In 1977 NASA launched Voyager 1 and Voyager 2 to explore the galaxy.

A recording called The Sounds of Earth was attached to each of the twin spacecrafts—it was a message from earth to anyone out there in the universe who might be listening.

It contained both music and the sound of a human heartbeat.

Over thirty years later the person who served as the creative director of this famous Project, reflected on what she chose to include in The Sounds of Earth:

"The first thing I found myself thinking of was a piece by Beethoven, something called the Cavatina Movement

… When I [first] heard this piece of music … I thought …

… this a great, beautiful, sad piece of music, on which Beethoven had written in the margin … a word which is German for 'longing.'

Part of what we wanted to capture in the Voyager message was this great longing we feel.
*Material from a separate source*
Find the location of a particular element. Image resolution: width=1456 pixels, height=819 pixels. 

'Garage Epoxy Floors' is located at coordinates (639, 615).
So in the end, NASA chose a great song of human longing and launched it into space.

It's as if NASA's scientists were saying to the rest of the universe: 'This is who and what we are as human beings: creatures of longing.'

And hidden in that basic 'introduction to who we are' there are implicit questions for possible extraterrestrials: 'Do you feel this too? Are we the only ones?'"

In our Gospel Lesson for this morning Jesus proclaims that part of His Mission is to "preach good news to the poor."

What makes you poor?

Are you poor?

When we think of what it means to be poor we usually think in terms of the material.

And there is no doubt that being poor can be a terrible tragedy...

...especially if being poor means you are unable to get enough to eat, put a roof over your head, take care of your family.

But I've known many folks who are poor in the worldly sense of the term, but are, in reality, very rich...

...very full...

...happy, content, filled with love, and making considerable contributions to society.

And quite often, persons who are poor, in this sense, but not in the spiritual sense--don't even necessarily think of themselves as being poor.

If a person has a reason to live, a mission, a driving passion...

...is this not what makes them rich?

Money is not so important to folks whose lives are filled with the Holy Spirit.

Mother Teresa was quoted as having said, "The spiritual poverty of the western world is much greater than the physical poverty of our people.

You, in the West, have millions of people who suffer much terrible loneliness and emptiness.

They feel unloved and unwanted.

These people are not hungry in the physical sense, but they are in another way.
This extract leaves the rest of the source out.